Music Biz Bounces Back

Is the music industry in the midst of a turnaround?

A mid-year report from the Recording Industry Association of America (RIAA) notes the first serious upswing in CD shipments to retailers since 1999. For the first half of 2004, ended June 30, shipments of CD albums were up 10.2% compared to the same period in 2003: 270.2 million versus 245.3 million the previous year.

Dollar value of CDs shipped to retailers hit $4.43 billion, a 3.4% gain over the $4.25 billion posted for the first half of 2003. RIAA stats indicate that the average retail price of a CD was $16.39 during the first six months of this year.

Good news though this is for the industry, 2004's first-half shipments still lagged behind 2001's by 4.3%. The upturn came in the wake of stepped-up prosecution of large-scale file sharers and professional pirates. Shipments of recordings in all formats were up 8.5%—a catch-all category that includes 2.1 million cassettes, 600,000 vinyl LPs, 1.9 million vinyl singles, 500,000 music videos, and 11.2 million DVD videos. The RIAA report noted sales of 58.6 million "digital singles" (downloads) but didn't attach a monetary value to these, nor did it add them into the first-half cumulative total.

High-rez is alive but gasping for breath: Shipments of Super Audio CDs and DVD-Audio discs reached approximately 600,000 units, divided almost equally between the two formats. The two high-resolution formats' combined total is a statistically insignificant slice of the 289.8 million units shipped in all formats, but is incontrovertible evidence that many music lovers care about quality. SACD appears to be losing ground to DVD-A. The 300,000 SACDs shipped in the opening months of this year were fewer than half the 689,000 that went out in the first six months of 2003; for DVD-A, the same 300,000 were three times the 100,000 shipped in that period.

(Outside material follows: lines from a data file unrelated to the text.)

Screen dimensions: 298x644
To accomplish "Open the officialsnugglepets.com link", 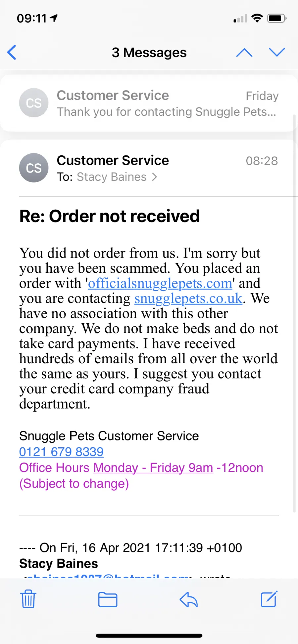I will coord(160,283).
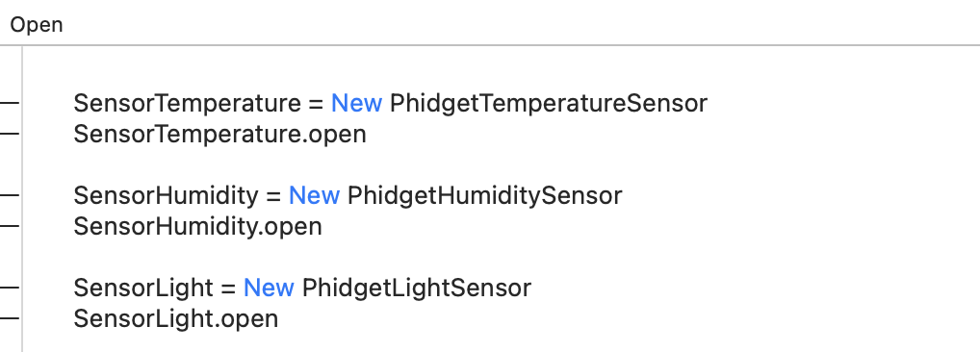Place cursor in PhidgetLightSensor class name
The height and width of the screenshot is (352, 980).
(x=416, y=288)
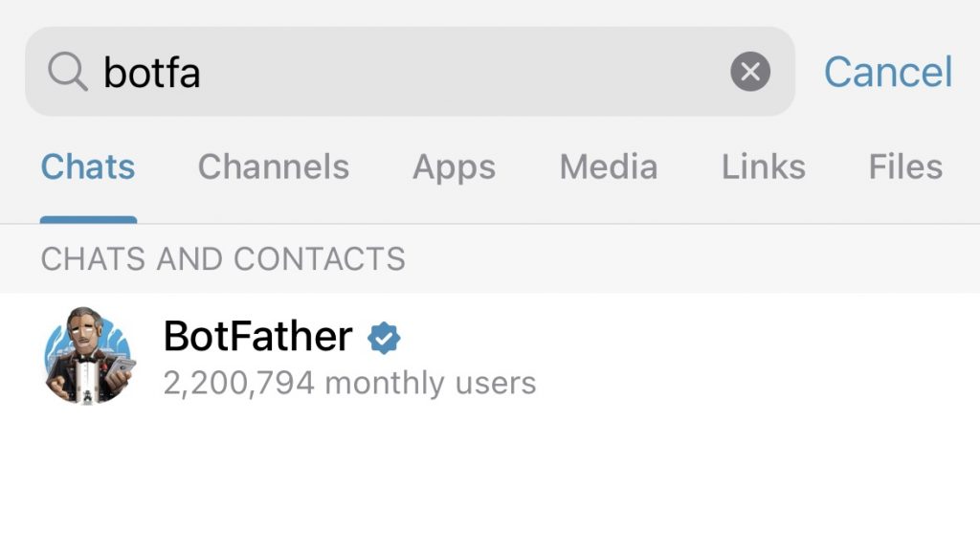Select the Chats tab
980x554 pixels.
point(88,166)
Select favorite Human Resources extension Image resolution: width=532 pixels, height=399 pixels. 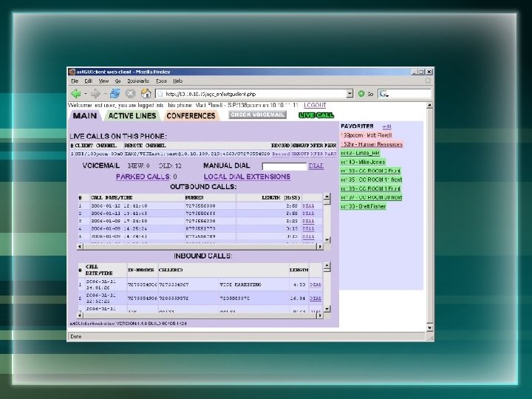pos(372,145)
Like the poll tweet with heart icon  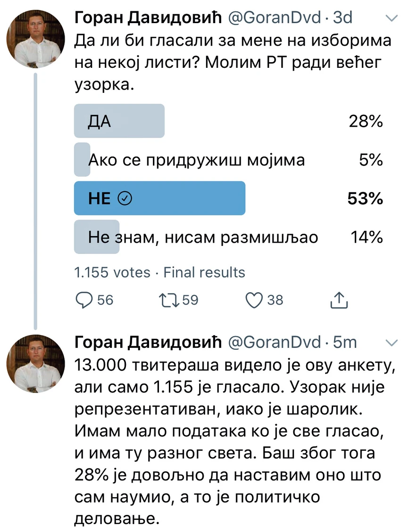254,300
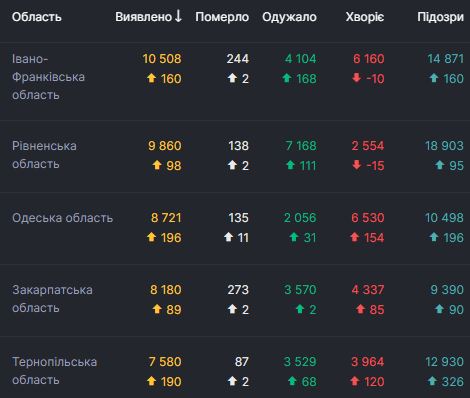Sort table by Померло column header
Viewport: 470px width, 398px height.
click(x=222, y=17)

Sales of music videos rose by 8.7%, according to the RIAA, whose chart shows simply rough figures of "0.5" million units sold in the first half of 2004 and 2003, respectively. That respectable gain was nothing compared to the doubling of sales for DVD videos, which went from 5.6 million in the first six months of 2003 to 11.2 million in the same period this year. The RIAA chart and accompanying report don't define the difference between "music videos" and "DVD Videos." We can only guess that the latter category includes full-length concerts.

Vinyl LPs and EPs declined by 8.5%, but still managed to match SACD and DVD-A's combined 600,000 units. The dance-club DJ favorite, vinyl singles, shipped 1.9 million units in the first six months of 2004, a modest gain of 1.9% over the previous year. CD singles and cassettes continued to lose popularity, with 55.6% and 68.2% declines respectively. Even so, the 2.1 million pre-recorded cassettes that went to retailers were just under 1% of all recordings shipped, and almost twice the 1.2 million combined total of vinyl LPs, SACDs, and DVD-A discs. The audiophile mission remains unaccomplished.